Belgique

L’Ozempic : usage détourné toléré pour raisons financières.

Selon Pierre Debuisson, l’action vise à rassembler un nombre suffisant de victimes pour « faire reconnaître leurs droits et faire en sorte que ce médicament, conçu pour traiter le diabète, ne soit plus utilisé simplement pour perdre quelques kilos ». Aujourd’hui, environ 870 000 Français suivent ce type de traitement.


Selon Pierre Debuisson, dans une interview accordée à EBRA Info, l’action vise à rassembler un nombre suffisant de victimes pour « faire reconnaître leurs droits et faire en sorte que ce médicament, conçu pour traiter le diabète, ne soit plus utilisé simplement pour perdre quelques kilos ». Il rappelle ainsi les leçons du scandale du Mediator, où un médicament détourné de son usage initial avait provoqué de graves complications.

Le problème ne concerne pas seulement les patients : certains médecins continueraient de prescrire le médicament à des personnes non diabétiques. « Le véritable problème en France, c’est que certains continuent de le prescrire à des patients qui n’en ont pas besoin », explique-t-il, ajoutant que depuis l’annonce de l’action collective, plusieurs victimes se sont manifestées.

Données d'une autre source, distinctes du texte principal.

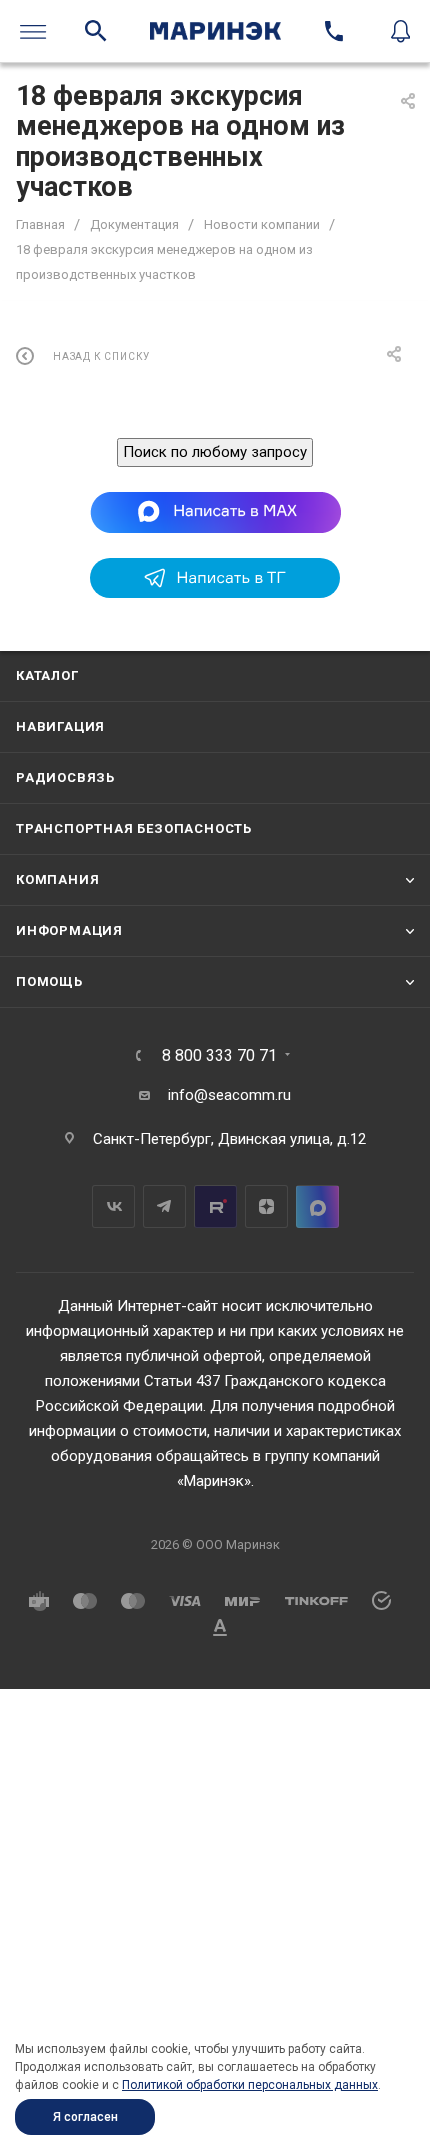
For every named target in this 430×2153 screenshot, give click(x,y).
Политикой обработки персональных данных (250, 2085)
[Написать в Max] (215, 511)
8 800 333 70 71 (219, 1056)
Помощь (49, 981)
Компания (57, 879)
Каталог (47, 675)
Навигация (60, 726)
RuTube (215, 1206)
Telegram (164, 1206)
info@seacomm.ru (229, 1095)
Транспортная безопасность (134, 828)
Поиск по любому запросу (215, 452)
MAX (317, 1206)
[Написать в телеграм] (215, 593)
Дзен (266, 1206)
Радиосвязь (65, 777)
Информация (69, 930)
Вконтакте (113, 1206)
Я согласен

L’avocat met également en cause le fabricant : « Tout porte à croire que la société qui fabrique l’Ozempic est consciente de cet usage détourné et laisse faire, probablement pour des raisons financières. Il existe donc une responsabilité civile et pénale ». Ces propos soulignent l’enjeu de cette action : limiter les risques pour les patients tout en questionnant la responsabilité du laboratoire.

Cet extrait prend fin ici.